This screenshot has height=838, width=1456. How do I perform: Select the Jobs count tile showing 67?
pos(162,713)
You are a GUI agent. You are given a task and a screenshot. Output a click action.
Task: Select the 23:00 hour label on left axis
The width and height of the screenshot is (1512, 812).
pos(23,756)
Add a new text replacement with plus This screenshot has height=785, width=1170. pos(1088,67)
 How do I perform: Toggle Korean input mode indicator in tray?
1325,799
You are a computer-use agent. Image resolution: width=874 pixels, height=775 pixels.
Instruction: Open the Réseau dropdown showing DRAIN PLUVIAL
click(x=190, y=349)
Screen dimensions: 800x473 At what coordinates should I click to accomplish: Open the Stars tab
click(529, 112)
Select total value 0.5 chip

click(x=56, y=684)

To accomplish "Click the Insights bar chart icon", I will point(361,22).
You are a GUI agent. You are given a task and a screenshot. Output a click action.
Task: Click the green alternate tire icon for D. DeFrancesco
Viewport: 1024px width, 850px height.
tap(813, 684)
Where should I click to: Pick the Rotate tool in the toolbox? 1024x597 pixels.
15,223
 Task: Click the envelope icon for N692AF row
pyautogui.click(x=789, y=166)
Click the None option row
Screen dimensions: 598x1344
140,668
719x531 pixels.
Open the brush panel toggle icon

______

WRITTEN PROBLEM: Reproduce all of the rows above word for word, keeping every line in its original order and form.

TASK ANSWER:
This screenshot has height=838, width=1456. How do I perform: Select the Jobs count tile showing 67?
pos(162,713)
You are a GUI agent. You are given a task and a screenshot. Output a click action.
Task: Select the 23:00 hour label on left axis
The width and height of the screenshot is (1512, 812).
pos(23,756)
Add a new text replacement with plus This screenshot has height=785, width=1170. pos(1088,67)
 How do I perform: Toggle Korean input mode indicator in tray?
1325,799
You are a computer-use agent. Image resolution: width=874 pixels, height=775 pixels.
Instruction: Open the Réseau dropdown showing DRAIN PLUVIAL
click(x=190, y=349)
Screen dimensions: 800x473 At what coordinates should I click to accomplish: Open the Stars tab
click(529, 112)
Select total value 0.5 chip

click(x=56, y=684)

To accomplish "Click the Insights bar chart icon", I will point(361,22).
You are a GUI agent. You are given a task and a screenshot. Output a click action.
Task: Click the green alternate tire icon for D. DeFrancesco
Viewport: 1024px width, 850px height.
tap(813, 684)
Where should I click to: Pick the Rotate tool in the toolbox? 1024x597 pixels.
15,223
 Task: Click the envelope icon for N692AF row
pyautogui.click(x=789, y=166)
Click the None option row
Screen dimensions: 598x1344
140,668
719x531 pixels.
Open the brush panel toggle icon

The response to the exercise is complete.